Optical Solitons in PT-symmetric Potentials with Competing Cubic-Quintic Nonlinearity: Existence, Stability, and Dynamics

TL;DR

This paper investigates the existence, stability, and dynamics of optical solitons in PT-symmetric media with competing cubic-quintic nonlinearity, revealing how eigenvalue spectra merge at specific gain-loss thresholds and analyzing their robustness.

Contribution

It provides a comprehensive analysis of soliton solutions in PT-symmetric systems with cubic-quintic nonlinearity, including stability and spectral properties, which is a novel exploration in this context.

Findings

Eigenvalue spectra for fundamental and dipole solitons merge at Wc1.

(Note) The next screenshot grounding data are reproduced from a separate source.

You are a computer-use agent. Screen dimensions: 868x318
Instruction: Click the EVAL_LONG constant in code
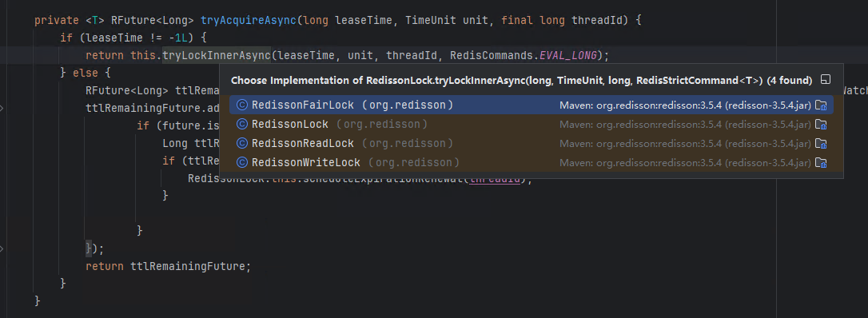tap(568, 55)
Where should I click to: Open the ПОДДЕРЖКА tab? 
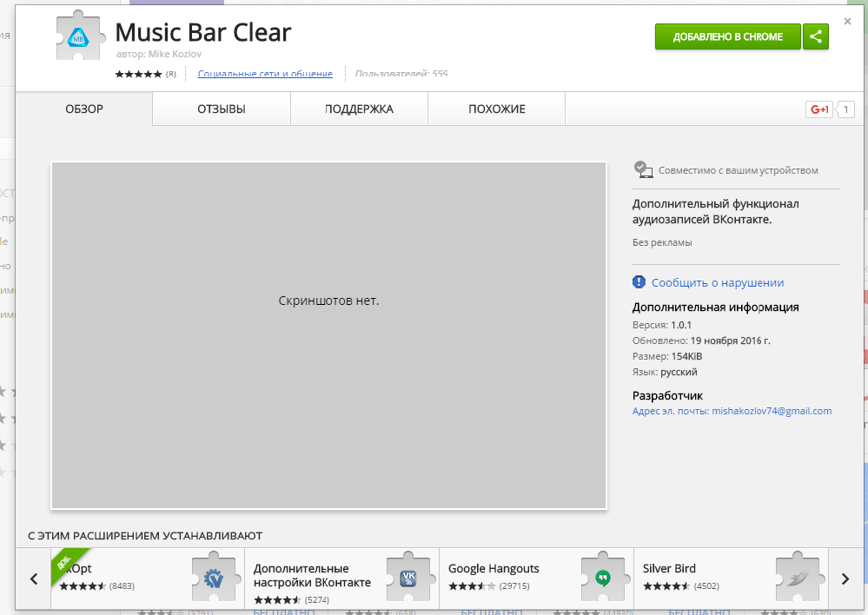tap(359, 109)
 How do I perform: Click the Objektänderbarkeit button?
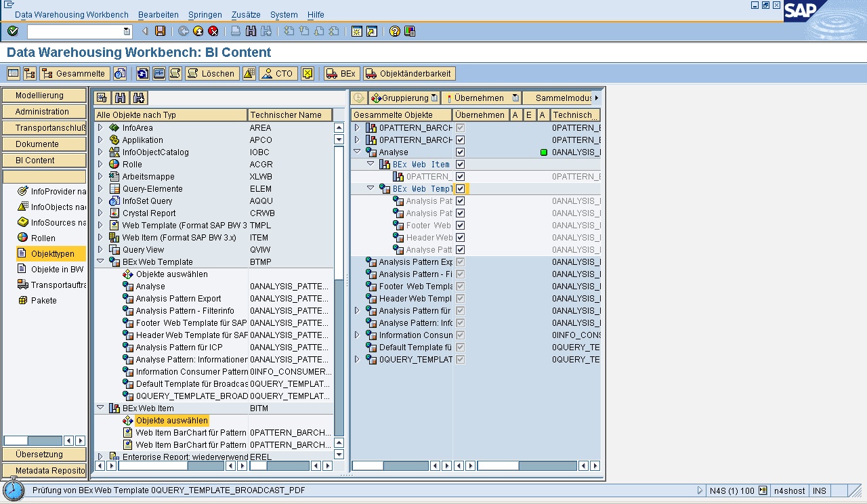(408, 74)
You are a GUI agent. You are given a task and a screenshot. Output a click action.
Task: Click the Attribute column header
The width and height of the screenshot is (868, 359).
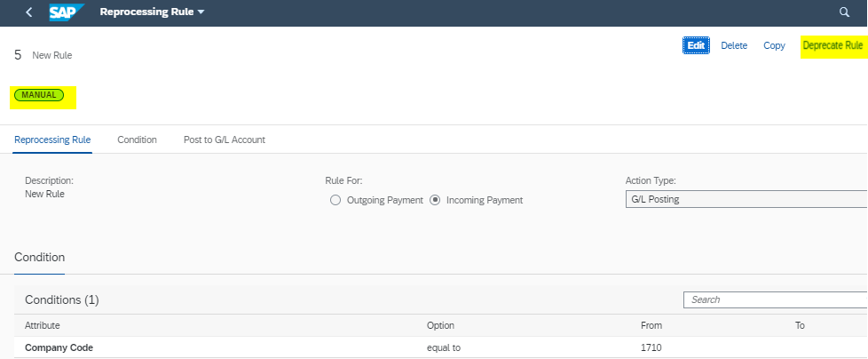click(x=42, y=325)
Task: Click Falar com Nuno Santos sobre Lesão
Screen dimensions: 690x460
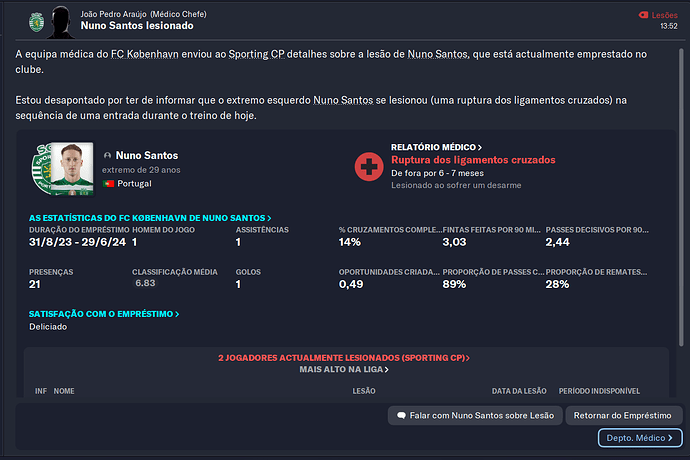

Tripole and quadrupole spectra merge at Wc2.

Beyond merging points, eigenvalue spectra cease to exist.

Abstract

We address the properties of optical solitons that form in media with competing cubic-quintic nonlinearity and parity-time(PT)-symmetric complex-valued external potentials. The model describes the propagation of solitons in nonlinear optical waveguides with balanced gain and loss. We study the existence, stability, and robustness of fundamental, dipole, and multipole stationary solutions in this PT-symmetric system. The corresponding eigenvalue spectra diagrams for fundamental, dipole, tripole, and quadrupole solitons are presented. We show that the eigenvalue spectra diagrams for fundamental and dipole solitons merge at a coalescence point Wc1, whereas the corresponding diagrams for tripole and quadrupole solitons merge at a larger coalescence point Wc2. Beyond these two merging points, i.e., when the gain-loss strength parameter W0 exceeds the corresponding coalescence points, the eigenvalue spectra cease to exist. The stability of the stationary solutions is investigated by performing the linear stability analysis and the robustness to propagation of these stationary solutions is checked by using direct numerical simulations.